*** Opening Material for this exercise ***

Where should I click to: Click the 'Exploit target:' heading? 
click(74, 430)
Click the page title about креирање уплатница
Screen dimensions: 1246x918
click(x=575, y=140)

*** Closing Material for this exercise ***

#### To do:
Using the entries above, please restate each one word for word.

#### Task response:
Where should I click to: Click the 'Exploit target:' heading? 
click(74, 430)
Click the page title about креирање уплатница
Screen dimensions: 1246x918
click(x=575, y=140)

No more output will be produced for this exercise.